Last month I had the pleasure of taking fall senior photos in the beautiful Genesee Valley Park (GVP). It was evening in the early fall, and slightly overcast, which made for some really great color in the background and even lighting on Rachel’s face and skin.
Just Before Sunset
I used minimal fill flash on the earlier shots, and even less on the later shots. [For the interested my EXIF shows -1 2/3 stop and -3 stop, respectively]. Not using too much flash really allows for the natural lighting and colors to speak through the photograph.
Why I Love [Early] Fall Senior Photos
This is the image that Rachel selected for her senior photo in the yearbook.

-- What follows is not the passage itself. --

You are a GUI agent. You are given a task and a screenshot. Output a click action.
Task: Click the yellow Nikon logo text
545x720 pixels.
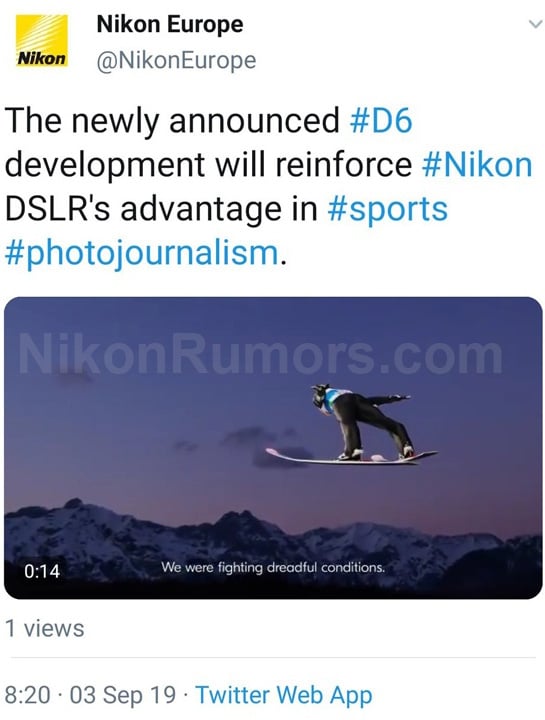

It may end up being cropped in the final version. We both liked the contrasting green and yellow early fall color in the background.
I really like this photo for the depth created by the foreground bridge that Rachel is leaning on, the abandoned railroad bridge in the background, and the trees in between. This photo communicates early fall and the colors of the leaves don’t overpower the color of either bridge.
The Magic Begins After Sunset
Although this scene is split between Rachel in the foreground, the shrubby just behind her, and the Erie Canal barge in the background, our attention is still drawn back to Rachel for two reasons. The obvious reason is that she is more in focus, but the more subtle reason is the heavier use of flash causes her to pop off of the background, almost like it was a backdrop. Like I mentioned before, the I set the flash to underexpose by 3 stops, causing the rest of the scene to brighen (even well after sunset). The large aperture, short telephoto lens I was using made for the beautiful bokeh (background blur). [My EXIF shows I was using the Canon 85mm f/1.8 at f/2.2 in this picture].
Moving closer with the same lens and changing the aperture to full open created this result. Notice how the background blur is even more intense and the lights on the barge are even larger in appearance. I love the ephemeral effect created by shooting with fast lenses after sunset. That’s why I often schedule so many of my photo sessions so close against sunset. The reaction of my subject when they see themselves in a photo like this is priceless. This effect cannot be replicated by a smart phone, a point-and-shoot, or a DSLR with a kit lens. Furthermore, when you’ve only scheduled one evening to get the right shot, I would always recommend using someone who has experience shooting in these conditions.
This is my favorite photograph from after sunset. I won’t spoil it by sharing the technical details.
I included this photo because it was taken about 15 minutes after the last group of photos. I love how much color and light came through in the background, even well after sunset.